[begin Reading text]

HPA Telemetry Monitoring - Design

Draft

This is the initial draft of the design page.

Much of the information here has been pulled from this source document: Promethus-aggregation.pdf

Requirements

  • Collect hardware, infrastructure (Linux OS), Hypervisor and Kubelet statistics

  • Aggregate (&Silencing) them for consumption

    • Via rules

  • Provide visualization of statistics

    • At site granularity level

    • At compute node granularity level.

    • Historical level

    • By Applying user defined filters

  • Counter collection & aggregation service – Offload collection and aggregation at various levels.

    • At ONAP level

    • At Regional Site level

    • At Edge Site level

  • Placement decisions based on HPA resource health/availability.

Architectural Components

The following diagram illustrates the key components.

ONAP Components

Prometheus

The Prometheus server is configured to collect time series data from targets.  In this case, the source of data will be the compute hosts in the cloud regions.

Alert Manager

The Alert Manager receives alerts based on alerting rules configured for the Prometheus server.  Alerts can be forwarded on to clients.



HPA Info Export

For HPA telemetry capture use case, the idea is to create a client to receive alerts from the Alert Manager and update HPA information in A&AI.  See HPA - Telemetry OOF and A&AI

Grafana

Grafana is configured to query data from Prometheus and display information on HPA telemetry.

Compute Host Components

There are many projects which can be used to export data to the Prometheus server.  The initial components listed here are expected to support an initial list of HPA attributes.

Node Exporter

The node exporter runs on the compute hosts and sends a variety of statistics about the node.  Some of these will be used to identify the HPA attributes and capacity of the compute host.

collectd

The collectd component is another exporter that can be executed on the compute host to collect information.  collectd has support for SR-IOV information that will be used to support the HPA telemetry.

HPA Additions

It's possible that some HPA attributes may not be supported by any existing exporter.  Some additions to existing or new components may be developed to provide support.

Sequence Diagram

Development Phases

Phase 1

The initial phase of HPA Platform Telemetry will involve setting up and operating the basic components.

  1. Running Node Exporter and collectd on a set of compute hosts

  2. Setting up Prometheus and Grafana to run in ONAP (e.g. Helm charts, etc.)

  3. Configuring a set of Prometheus query rules that will expose interesting HPA information

  4. Configure Grafana to display interesting HPA information pulled from Prometheus

Design topics to resolve:

  1. Identify methods for doing target discovery - that is, adding compute hosts to the list that Prometheus monitors.

  2. Identify source, configurations and queries required to capture interesting HPA capabilities and capacities.  The initial target list of HPA information is:

  1.  

    1. CPUs

    2. Memory (DDR)

    3. Disk

    4. Huge page

    5. PCIe VFs

Phase 2

With phase 2, the goal is to export HPA information into ONAP A&AI so that OOF can use the data during placement decisions.

Additional components needed:

  1. Set up Alert Manager

  2. Develop an HPA Info Export component that can interface with A&AI

Phase 3 and beyond

Some items that could be included here:

  1. Extend beyond the initial short list of HPA attributes to additional attributes that are relevant to ONAP operations (e.g. Closed Loop)

  2. A VES Proxy or Exporter capability

  3. ...

[end Reading text]

Prompt A:
According to the HPA telemetry design page, which exporter supports SR-IOV information?
Prompt B:
Copy the HPA telemetry design page word for word from "The collectd component" to "the basic components.".
The lines that follow have nothing to do with any of this.

[begin Record set]

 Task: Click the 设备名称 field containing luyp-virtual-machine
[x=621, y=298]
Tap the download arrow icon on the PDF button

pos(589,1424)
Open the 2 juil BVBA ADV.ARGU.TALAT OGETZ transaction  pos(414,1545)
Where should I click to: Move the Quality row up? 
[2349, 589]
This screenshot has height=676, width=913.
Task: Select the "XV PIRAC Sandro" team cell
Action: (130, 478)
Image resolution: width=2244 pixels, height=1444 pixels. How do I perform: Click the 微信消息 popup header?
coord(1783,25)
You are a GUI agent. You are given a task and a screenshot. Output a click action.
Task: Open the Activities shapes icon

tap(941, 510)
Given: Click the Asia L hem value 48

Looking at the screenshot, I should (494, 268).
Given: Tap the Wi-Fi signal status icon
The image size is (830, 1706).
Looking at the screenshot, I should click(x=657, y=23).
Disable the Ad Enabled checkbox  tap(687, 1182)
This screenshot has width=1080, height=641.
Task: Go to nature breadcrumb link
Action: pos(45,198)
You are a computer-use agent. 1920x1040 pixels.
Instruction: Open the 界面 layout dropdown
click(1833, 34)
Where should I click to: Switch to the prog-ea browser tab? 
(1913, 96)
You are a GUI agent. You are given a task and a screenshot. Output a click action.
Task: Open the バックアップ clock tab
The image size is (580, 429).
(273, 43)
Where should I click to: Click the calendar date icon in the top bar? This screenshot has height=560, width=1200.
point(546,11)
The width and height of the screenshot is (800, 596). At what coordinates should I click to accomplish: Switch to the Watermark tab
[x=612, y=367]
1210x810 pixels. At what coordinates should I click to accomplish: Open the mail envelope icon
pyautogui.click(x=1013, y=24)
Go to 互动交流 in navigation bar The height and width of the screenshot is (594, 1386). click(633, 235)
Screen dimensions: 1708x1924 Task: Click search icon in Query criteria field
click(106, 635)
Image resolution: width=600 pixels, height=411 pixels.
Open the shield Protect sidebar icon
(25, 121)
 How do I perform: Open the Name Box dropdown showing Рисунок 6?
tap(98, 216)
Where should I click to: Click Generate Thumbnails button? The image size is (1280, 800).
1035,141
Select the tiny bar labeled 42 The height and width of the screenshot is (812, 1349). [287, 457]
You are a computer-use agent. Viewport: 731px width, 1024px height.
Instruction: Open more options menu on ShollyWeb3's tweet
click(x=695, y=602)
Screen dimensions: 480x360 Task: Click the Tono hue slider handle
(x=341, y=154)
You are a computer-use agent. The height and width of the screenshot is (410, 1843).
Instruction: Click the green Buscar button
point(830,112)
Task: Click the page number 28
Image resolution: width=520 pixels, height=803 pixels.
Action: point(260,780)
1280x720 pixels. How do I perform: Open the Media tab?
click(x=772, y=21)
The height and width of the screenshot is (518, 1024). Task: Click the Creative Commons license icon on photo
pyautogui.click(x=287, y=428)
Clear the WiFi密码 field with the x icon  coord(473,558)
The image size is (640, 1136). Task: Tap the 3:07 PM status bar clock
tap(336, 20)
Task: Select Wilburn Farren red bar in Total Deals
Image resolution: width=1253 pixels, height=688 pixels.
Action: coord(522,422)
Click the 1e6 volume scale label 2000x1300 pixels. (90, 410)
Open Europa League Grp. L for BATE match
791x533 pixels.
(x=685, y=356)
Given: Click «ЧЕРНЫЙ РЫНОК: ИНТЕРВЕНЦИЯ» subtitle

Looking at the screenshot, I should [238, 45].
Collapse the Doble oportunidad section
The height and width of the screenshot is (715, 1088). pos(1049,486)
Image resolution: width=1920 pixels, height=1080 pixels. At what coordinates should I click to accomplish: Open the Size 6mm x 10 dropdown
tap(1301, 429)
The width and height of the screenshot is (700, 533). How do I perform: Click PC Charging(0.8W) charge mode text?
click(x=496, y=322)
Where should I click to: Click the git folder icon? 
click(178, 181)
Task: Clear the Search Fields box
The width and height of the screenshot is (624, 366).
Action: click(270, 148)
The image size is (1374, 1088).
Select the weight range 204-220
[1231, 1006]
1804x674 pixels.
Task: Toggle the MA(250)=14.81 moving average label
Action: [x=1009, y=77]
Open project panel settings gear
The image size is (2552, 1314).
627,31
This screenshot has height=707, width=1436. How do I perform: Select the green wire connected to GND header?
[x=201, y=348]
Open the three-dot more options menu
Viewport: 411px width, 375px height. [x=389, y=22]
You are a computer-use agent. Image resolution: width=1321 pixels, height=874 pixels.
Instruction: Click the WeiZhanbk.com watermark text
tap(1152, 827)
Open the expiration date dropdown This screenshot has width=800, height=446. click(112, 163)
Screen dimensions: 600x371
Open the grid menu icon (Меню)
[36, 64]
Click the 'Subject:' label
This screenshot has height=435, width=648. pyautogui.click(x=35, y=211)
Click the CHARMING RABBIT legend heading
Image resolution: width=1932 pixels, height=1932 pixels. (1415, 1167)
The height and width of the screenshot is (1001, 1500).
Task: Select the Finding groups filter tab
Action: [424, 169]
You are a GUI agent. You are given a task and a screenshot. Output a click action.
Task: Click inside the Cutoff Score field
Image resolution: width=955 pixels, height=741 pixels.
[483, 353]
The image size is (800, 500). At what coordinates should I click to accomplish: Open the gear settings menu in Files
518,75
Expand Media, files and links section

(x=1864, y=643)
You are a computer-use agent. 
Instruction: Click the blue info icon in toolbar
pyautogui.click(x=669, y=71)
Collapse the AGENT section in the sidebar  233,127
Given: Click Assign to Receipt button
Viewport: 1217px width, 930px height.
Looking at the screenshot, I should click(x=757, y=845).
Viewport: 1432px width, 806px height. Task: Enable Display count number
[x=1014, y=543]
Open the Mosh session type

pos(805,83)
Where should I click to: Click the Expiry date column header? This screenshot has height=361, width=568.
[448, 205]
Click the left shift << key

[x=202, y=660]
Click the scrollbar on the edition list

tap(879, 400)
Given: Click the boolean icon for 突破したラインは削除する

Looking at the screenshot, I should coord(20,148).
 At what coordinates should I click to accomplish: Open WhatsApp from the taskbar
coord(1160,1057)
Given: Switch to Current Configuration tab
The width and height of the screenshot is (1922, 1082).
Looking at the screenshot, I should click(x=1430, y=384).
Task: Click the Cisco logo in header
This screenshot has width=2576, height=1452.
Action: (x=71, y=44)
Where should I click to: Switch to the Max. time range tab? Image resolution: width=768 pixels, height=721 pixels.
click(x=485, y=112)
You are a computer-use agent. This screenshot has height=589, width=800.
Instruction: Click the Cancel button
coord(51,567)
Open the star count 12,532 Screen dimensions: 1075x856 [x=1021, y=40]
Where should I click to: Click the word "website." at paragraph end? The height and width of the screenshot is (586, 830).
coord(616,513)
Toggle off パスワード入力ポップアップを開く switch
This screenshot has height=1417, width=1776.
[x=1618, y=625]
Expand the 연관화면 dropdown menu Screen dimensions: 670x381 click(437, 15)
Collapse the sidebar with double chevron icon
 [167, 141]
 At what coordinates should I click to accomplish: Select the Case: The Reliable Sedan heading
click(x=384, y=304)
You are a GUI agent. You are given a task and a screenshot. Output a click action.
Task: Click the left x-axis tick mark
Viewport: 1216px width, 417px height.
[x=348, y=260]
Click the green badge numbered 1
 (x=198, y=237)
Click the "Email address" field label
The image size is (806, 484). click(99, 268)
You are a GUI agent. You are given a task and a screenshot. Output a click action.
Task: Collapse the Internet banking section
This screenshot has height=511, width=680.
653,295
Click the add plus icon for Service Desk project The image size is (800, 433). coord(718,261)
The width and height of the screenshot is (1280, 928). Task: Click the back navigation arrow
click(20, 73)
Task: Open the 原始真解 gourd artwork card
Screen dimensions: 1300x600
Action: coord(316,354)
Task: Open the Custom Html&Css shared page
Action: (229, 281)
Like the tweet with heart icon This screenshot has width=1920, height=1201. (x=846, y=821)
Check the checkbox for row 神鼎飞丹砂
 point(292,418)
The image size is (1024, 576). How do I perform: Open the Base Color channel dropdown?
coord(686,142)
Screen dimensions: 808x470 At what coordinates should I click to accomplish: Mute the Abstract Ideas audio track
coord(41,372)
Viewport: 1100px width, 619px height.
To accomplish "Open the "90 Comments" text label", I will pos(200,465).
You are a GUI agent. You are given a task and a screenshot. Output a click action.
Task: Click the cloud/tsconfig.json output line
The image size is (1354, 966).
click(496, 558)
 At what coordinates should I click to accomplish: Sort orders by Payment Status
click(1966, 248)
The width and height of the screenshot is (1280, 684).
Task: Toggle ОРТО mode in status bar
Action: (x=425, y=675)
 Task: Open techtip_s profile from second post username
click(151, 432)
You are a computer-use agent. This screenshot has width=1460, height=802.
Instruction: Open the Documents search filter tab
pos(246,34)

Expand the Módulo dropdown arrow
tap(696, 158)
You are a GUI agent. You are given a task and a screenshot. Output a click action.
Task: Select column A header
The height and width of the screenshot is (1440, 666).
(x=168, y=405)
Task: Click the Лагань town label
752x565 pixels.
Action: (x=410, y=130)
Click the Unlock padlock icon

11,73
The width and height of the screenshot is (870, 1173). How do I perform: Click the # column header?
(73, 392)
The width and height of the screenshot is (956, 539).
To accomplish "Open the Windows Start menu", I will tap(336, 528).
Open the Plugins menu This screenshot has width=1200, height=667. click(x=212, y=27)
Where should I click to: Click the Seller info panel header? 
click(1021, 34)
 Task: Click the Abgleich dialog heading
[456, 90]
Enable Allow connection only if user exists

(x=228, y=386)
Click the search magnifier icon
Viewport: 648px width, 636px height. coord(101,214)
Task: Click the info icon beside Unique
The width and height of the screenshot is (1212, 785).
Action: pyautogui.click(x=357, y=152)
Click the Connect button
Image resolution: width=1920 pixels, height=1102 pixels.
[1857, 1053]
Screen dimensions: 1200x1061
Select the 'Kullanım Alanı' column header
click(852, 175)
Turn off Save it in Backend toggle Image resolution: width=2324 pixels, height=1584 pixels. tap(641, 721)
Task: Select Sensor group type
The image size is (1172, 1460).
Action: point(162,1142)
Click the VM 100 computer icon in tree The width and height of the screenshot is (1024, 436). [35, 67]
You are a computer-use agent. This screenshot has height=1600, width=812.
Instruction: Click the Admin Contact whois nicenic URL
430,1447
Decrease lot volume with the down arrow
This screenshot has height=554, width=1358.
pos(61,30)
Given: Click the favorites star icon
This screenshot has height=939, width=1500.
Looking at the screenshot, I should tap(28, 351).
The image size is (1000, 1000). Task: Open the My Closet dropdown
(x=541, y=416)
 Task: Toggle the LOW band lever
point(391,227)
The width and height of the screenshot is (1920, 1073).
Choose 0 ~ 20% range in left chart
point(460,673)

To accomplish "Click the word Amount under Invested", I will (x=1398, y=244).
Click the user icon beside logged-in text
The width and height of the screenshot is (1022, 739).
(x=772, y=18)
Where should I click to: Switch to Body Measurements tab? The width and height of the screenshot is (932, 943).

[end Record set]

Worked solution A:
collectd

Worked solution B:
The collectd component is another exporter that can be executed on the compute host to collect information.  collectd has support for SR-IOV information that will be used to support the HPA telemetry.

HPA Additions

It's possible that some HPA attributes may not be supported by any existing exporter.  Some additions to existing or new components may be developed to provide support.

Sequence Diagram

Development Phases

Phase 1

The initial phase of HPA Platform Telemetry will involve setting up and operating the basic components.